Photograph — Bloomberg

On Wednesday May 20, the World Bank approved a $1 billion loan for Kenya to help close a gaping budget deficit and tackle the economic impact of the coronavirus pandemic.

The loan which was requested before the pandemic is the second ever direct budget lending from the World Bank, after the first was processed last year.

Kenya’s budget deficit rose by 8.2 percent of GDP in the financial year to the end of June, from an initial forecast of under 7 percent, mainly due to reduced tax collection and lost revenue from VAT and income tax cuts.

In a statement made by the World Bank, the bank classified the approval of the loan as timely, since it will help fill the financing gap generated by the coronavirus pandemic  to Kenya’s economy.

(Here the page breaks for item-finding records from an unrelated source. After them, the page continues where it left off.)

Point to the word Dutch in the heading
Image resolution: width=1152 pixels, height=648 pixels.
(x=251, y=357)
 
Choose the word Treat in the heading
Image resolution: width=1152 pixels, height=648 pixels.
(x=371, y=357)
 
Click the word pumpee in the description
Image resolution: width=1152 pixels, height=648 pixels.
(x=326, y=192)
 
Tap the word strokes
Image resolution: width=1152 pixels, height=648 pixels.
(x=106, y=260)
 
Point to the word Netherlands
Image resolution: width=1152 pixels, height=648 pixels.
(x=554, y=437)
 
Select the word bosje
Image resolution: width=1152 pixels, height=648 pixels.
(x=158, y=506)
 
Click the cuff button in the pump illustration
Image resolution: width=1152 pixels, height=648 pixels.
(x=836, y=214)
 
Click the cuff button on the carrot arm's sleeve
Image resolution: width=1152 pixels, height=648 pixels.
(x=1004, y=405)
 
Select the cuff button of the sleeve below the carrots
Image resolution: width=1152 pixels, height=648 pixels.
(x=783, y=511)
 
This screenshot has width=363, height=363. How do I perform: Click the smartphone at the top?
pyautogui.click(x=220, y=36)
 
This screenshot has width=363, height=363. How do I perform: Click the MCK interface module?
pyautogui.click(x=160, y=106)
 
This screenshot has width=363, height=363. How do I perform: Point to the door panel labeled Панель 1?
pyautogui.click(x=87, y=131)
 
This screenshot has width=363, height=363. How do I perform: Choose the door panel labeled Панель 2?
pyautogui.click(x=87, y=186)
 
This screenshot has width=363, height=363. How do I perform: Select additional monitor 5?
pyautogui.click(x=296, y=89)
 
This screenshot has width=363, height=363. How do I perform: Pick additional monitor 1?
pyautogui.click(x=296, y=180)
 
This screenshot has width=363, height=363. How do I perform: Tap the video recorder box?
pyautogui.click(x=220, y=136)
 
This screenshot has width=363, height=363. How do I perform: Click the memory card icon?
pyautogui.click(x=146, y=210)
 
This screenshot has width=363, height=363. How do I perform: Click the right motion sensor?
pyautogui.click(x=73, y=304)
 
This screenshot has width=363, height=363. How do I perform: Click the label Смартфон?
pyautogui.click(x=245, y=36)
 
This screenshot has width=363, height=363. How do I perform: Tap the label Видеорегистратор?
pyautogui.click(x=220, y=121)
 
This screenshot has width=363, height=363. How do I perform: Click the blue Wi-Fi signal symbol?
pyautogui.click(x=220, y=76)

The loan comes two weeks after the IMF approved $739 million in emergency financing, a move which has supported the shilling currency.

Finance Minister Ukur Yatani said the approval was a vote of confidence in the government’s handling of the economy.

“The WB (World Bank) does not provide budget support to countries with a weak macro framework,” he posted via Twitter.

According to the Bank, $750 million of the loan would come from the International Development Association, and will be repaid over a 30-year period, after a grace period of five years, with 1.35 percent  interest.

More so, the second round of $250 million, is expected to come from the International Bank for Reconstruction and Development and will have a market-based interest rate of about 2 percent.

The latest World Bank Kenya Economic Update (KEU) forecasts a growth of 1.5 percent in 2020 with a potential downside scenario of a contraction to 1.0 percent, if COVID-19 related disruptions in economic activity last longer.

It is hoped that this loan will help stabilize Kenya’s economy, as it grapples with curbing the spread and economic impact of the virus.